### Source data:
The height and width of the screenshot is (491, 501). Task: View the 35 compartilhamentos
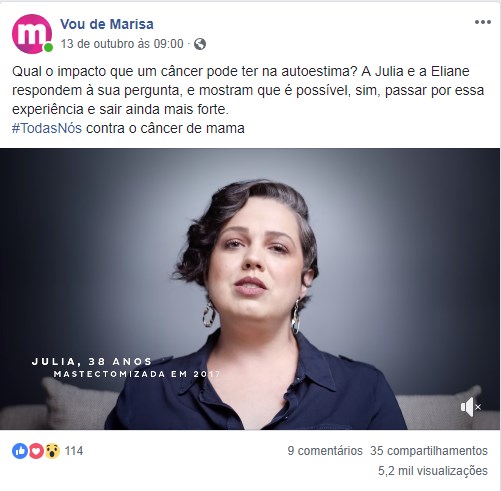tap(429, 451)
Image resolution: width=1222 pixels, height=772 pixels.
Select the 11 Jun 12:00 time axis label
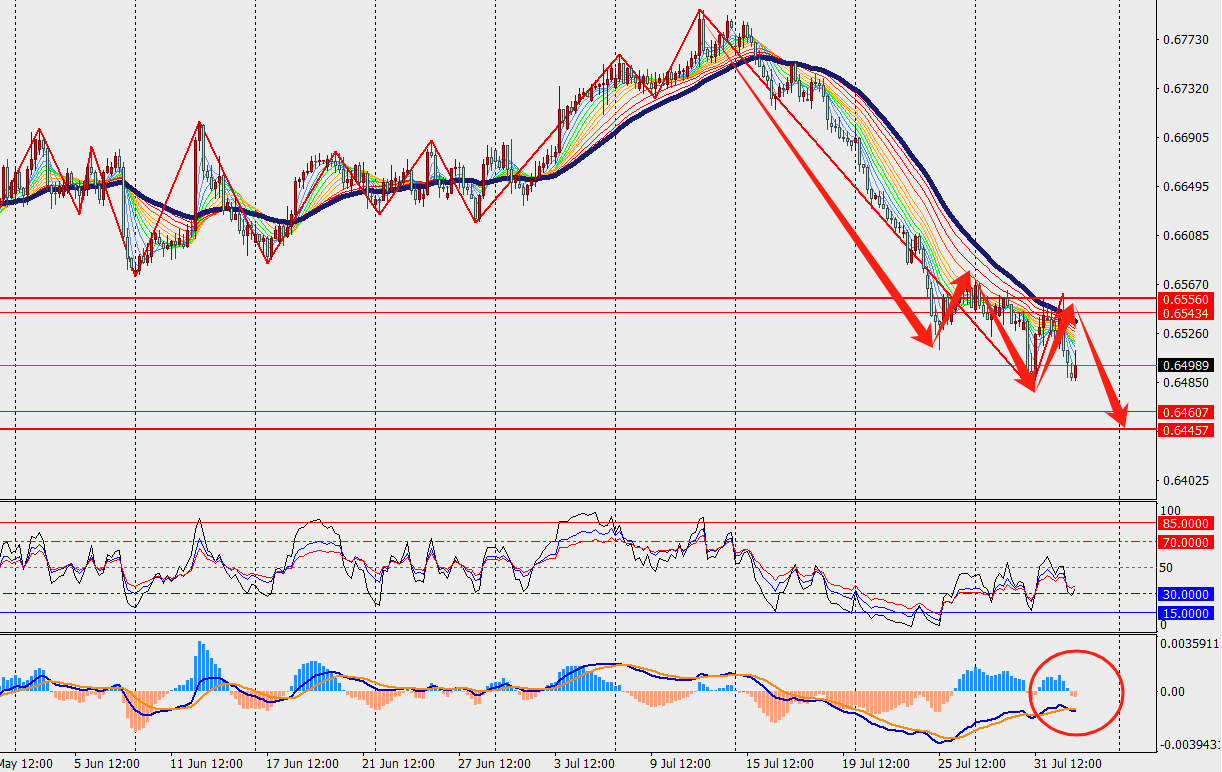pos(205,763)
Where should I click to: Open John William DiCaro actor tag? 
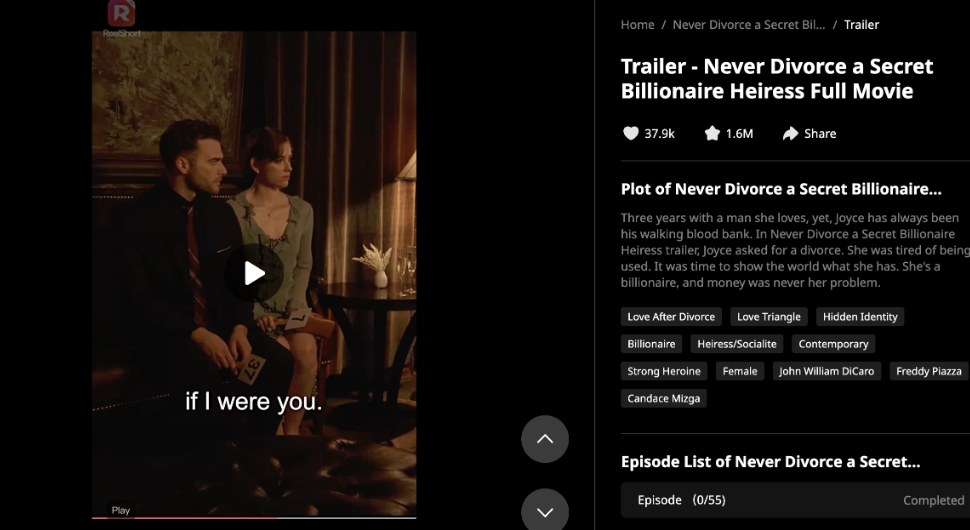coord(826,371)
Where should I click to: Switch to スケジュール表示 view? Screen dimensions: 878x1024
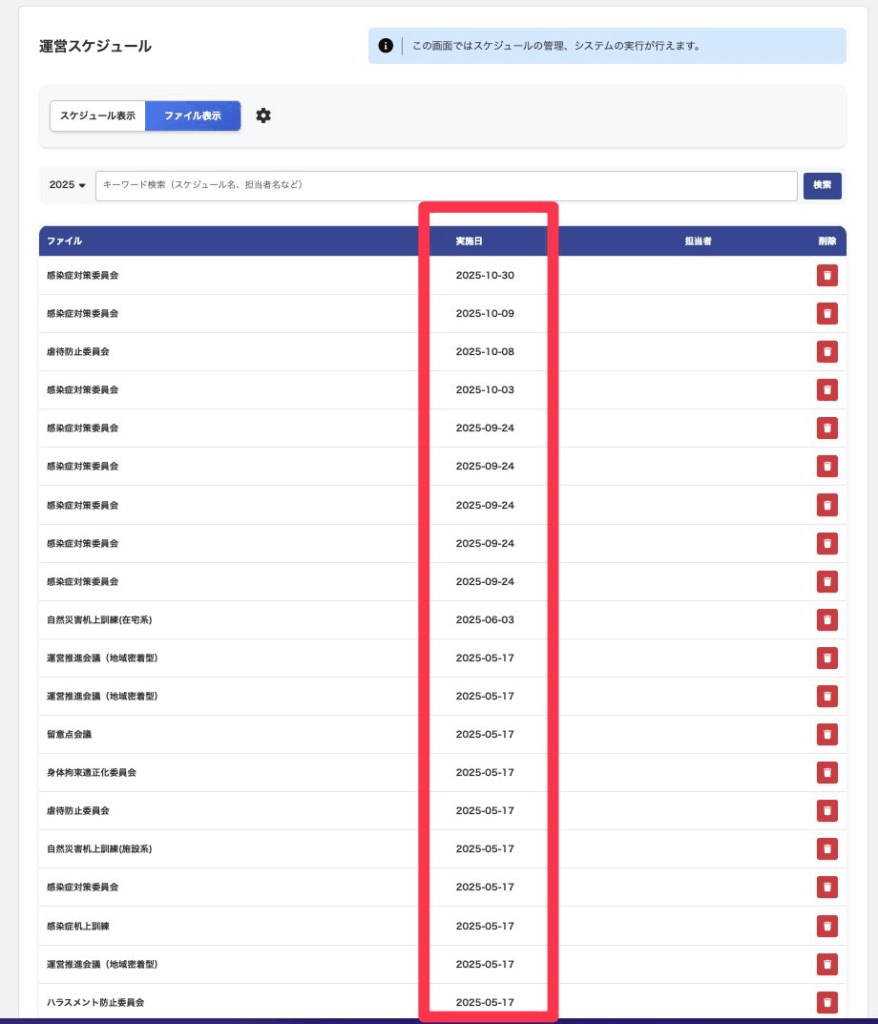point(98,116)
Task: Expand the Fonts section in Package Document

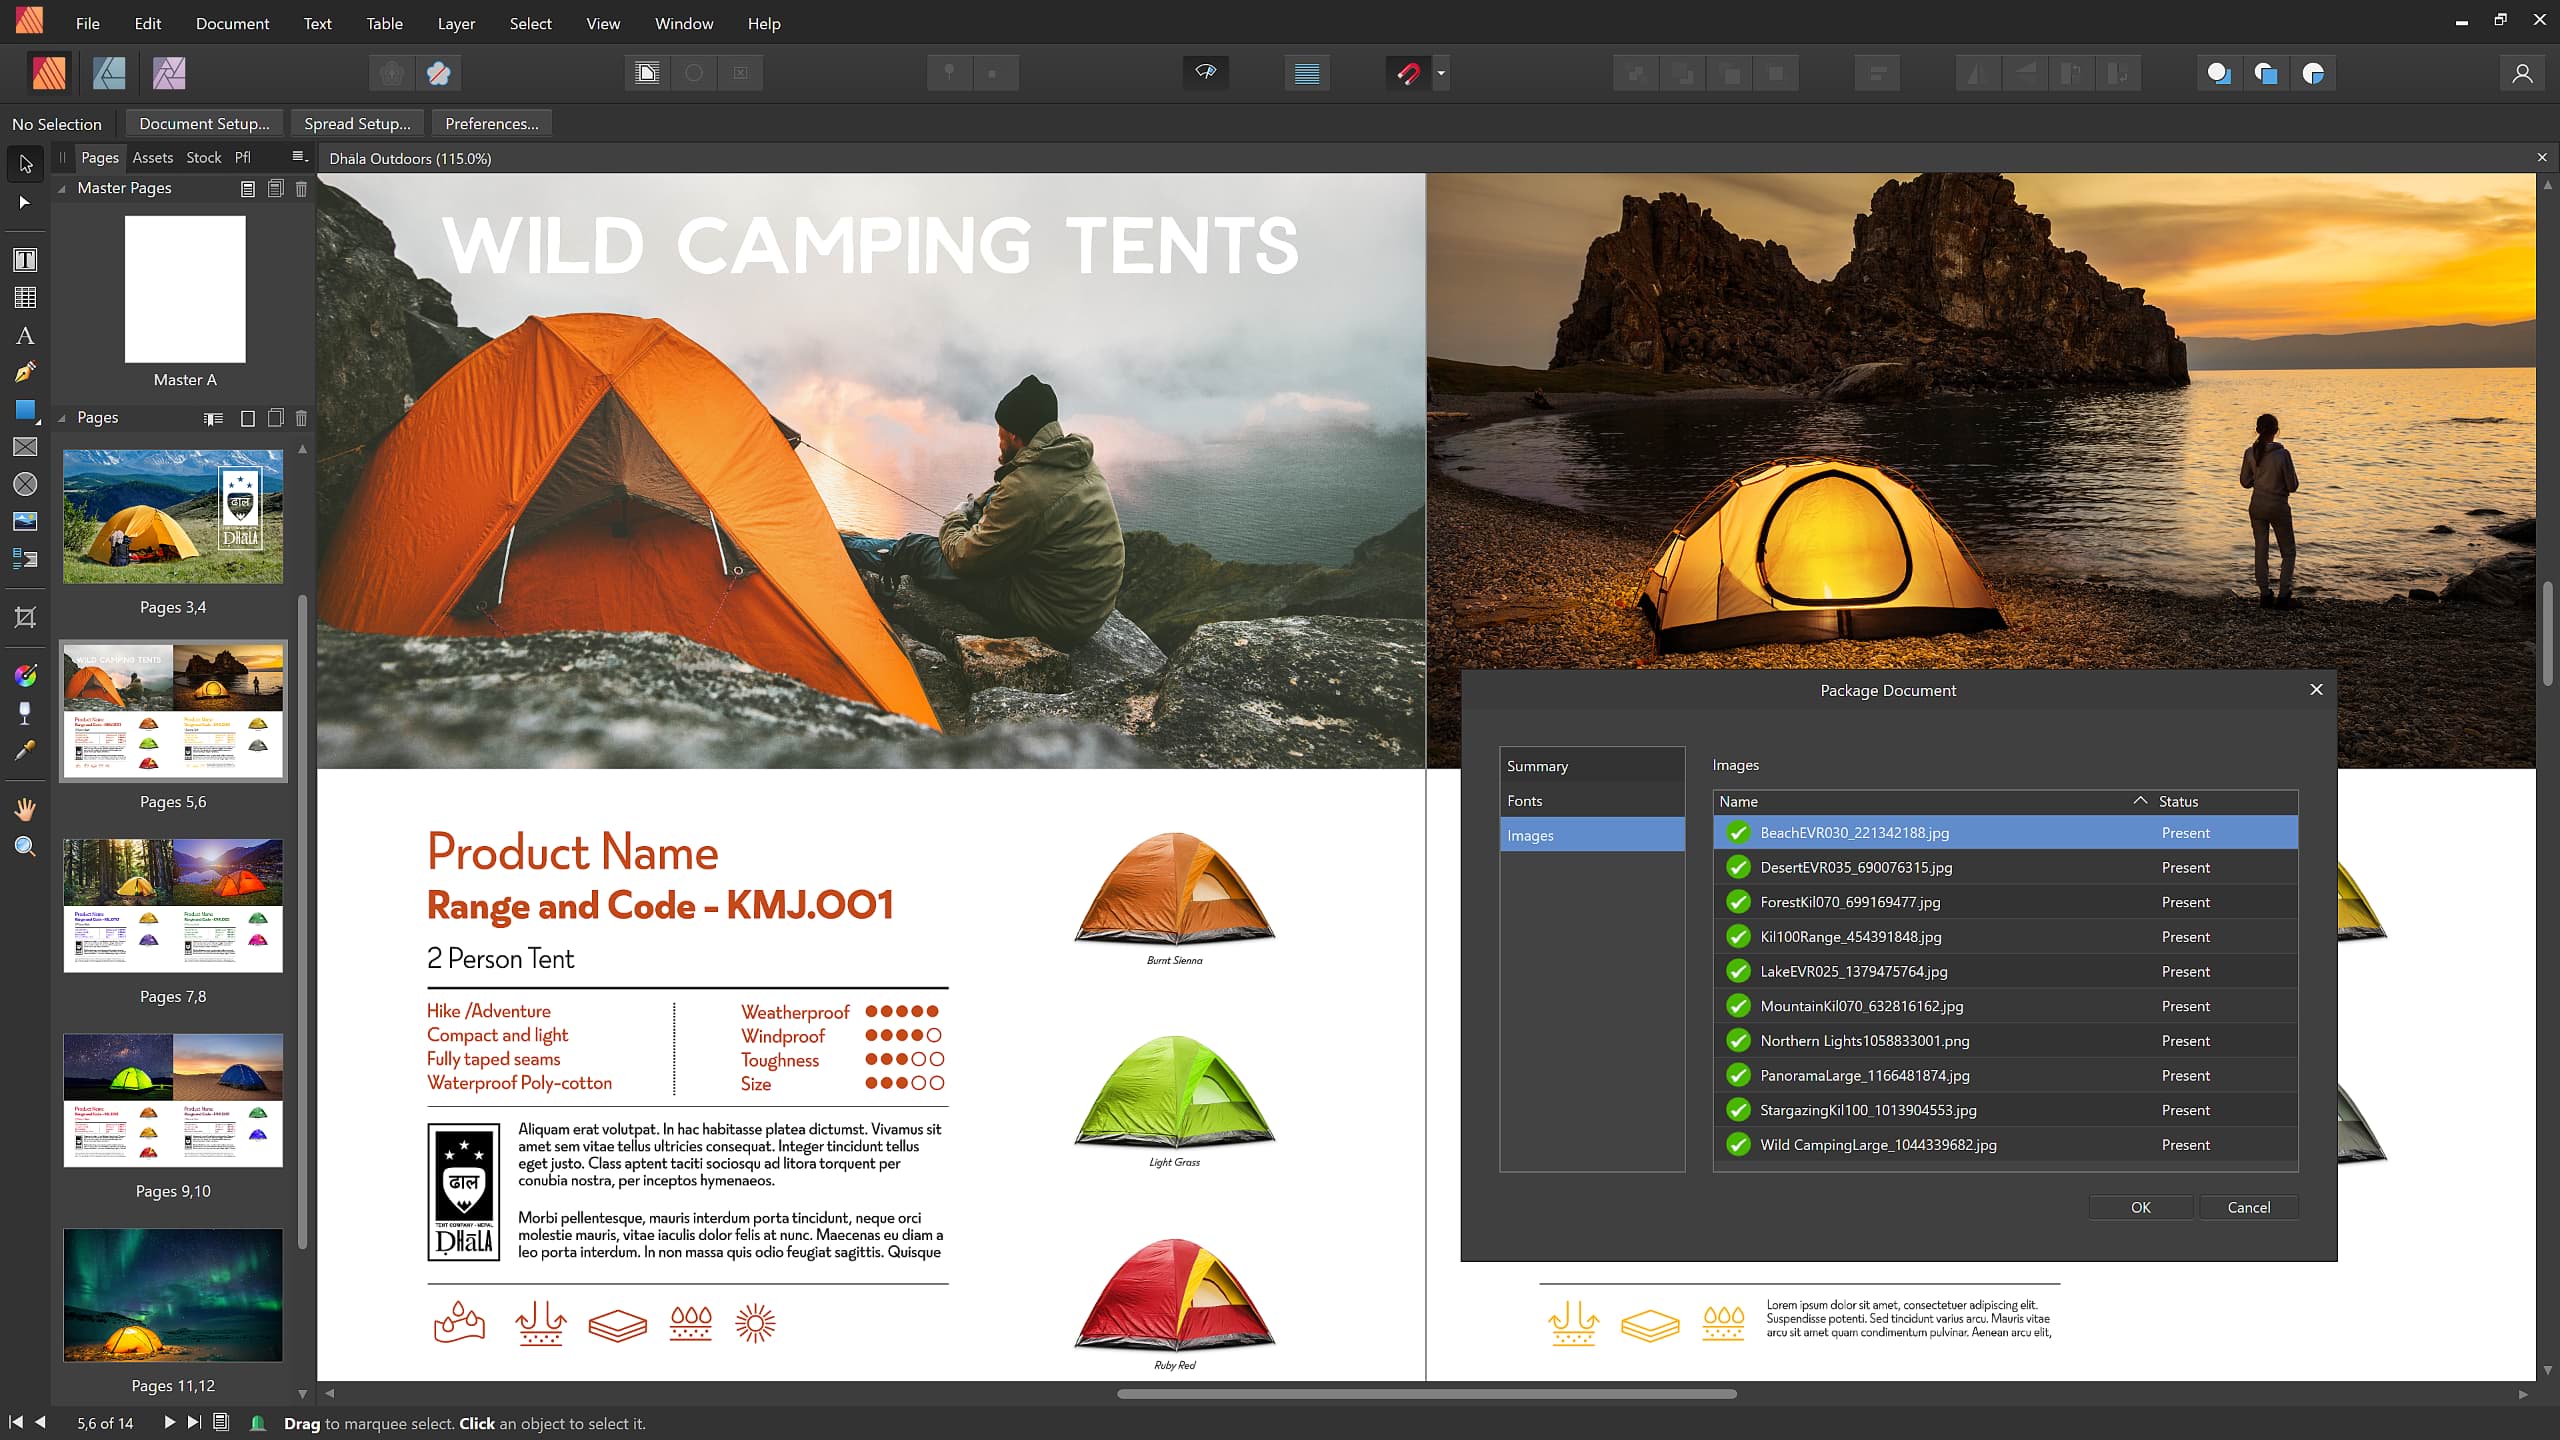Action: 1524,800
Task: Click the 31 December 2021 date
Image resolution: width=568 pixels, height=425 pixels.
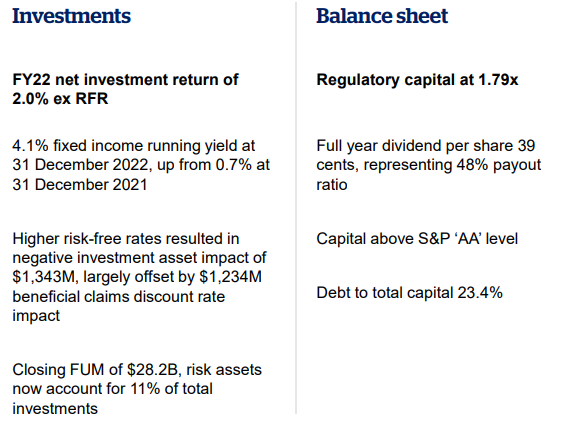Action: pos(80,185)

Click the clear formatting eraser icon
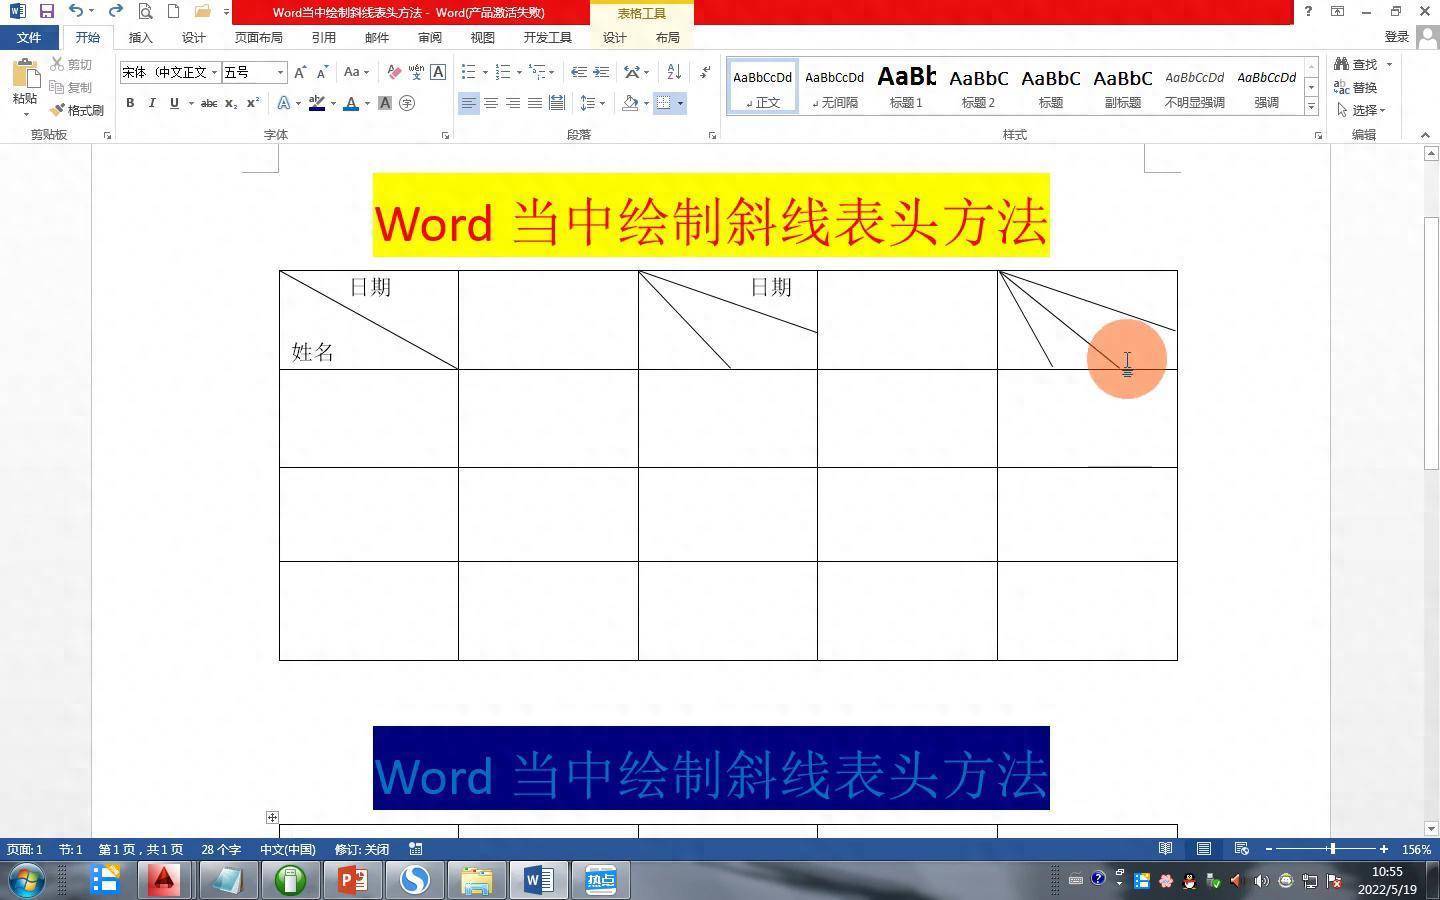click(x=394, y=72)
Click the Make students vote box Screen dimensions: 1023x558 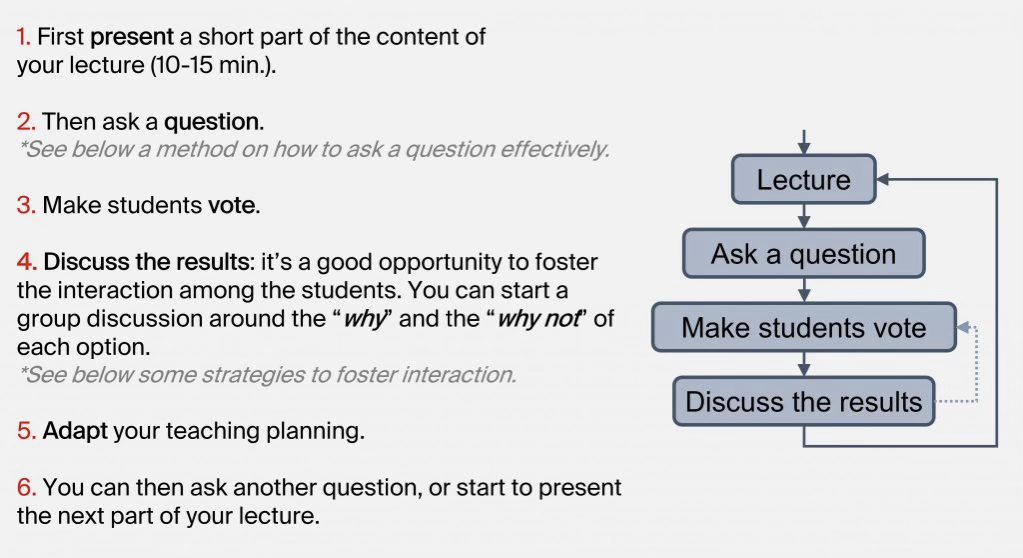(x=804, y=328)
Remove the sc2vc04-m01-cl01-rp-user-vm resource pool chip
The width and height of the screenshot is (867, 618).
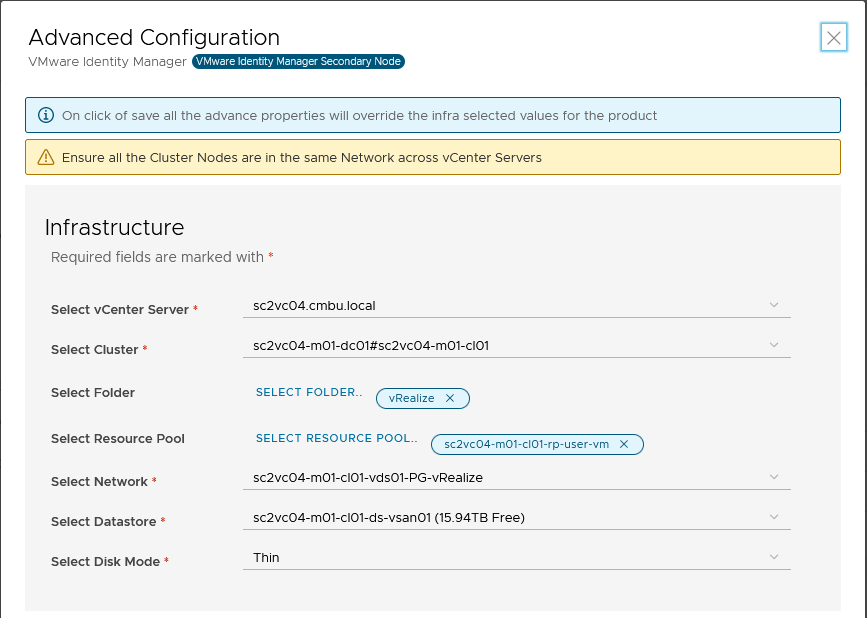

### WORK TO BE COMPLETED:
Give the lines exactly, from the first line of the entries to the line with "Task: Click the 31 December 2021 date", both ends included. Skip the pictures.

### THE COMPLETED TASK:
The height and width of the screenshot is (491, 501). Task: View the 35 compartilhamentos
tap(429, 451)
Image resolution: width=1222 pixels, height=772 pixels.
Select the 11 Jun 12:00 time axis label
pos(205,763)
Where should I click to: Open John William DiCaro actor tag? 
coord(826,371)
Where should I click to: Switch to スケジュール表示 view? Screen dimensions: 878x1024
point(98,116)
Task: Expand the Fonts section in Package Document

Action: 1524,800
Task: Click the 31 December 2021 date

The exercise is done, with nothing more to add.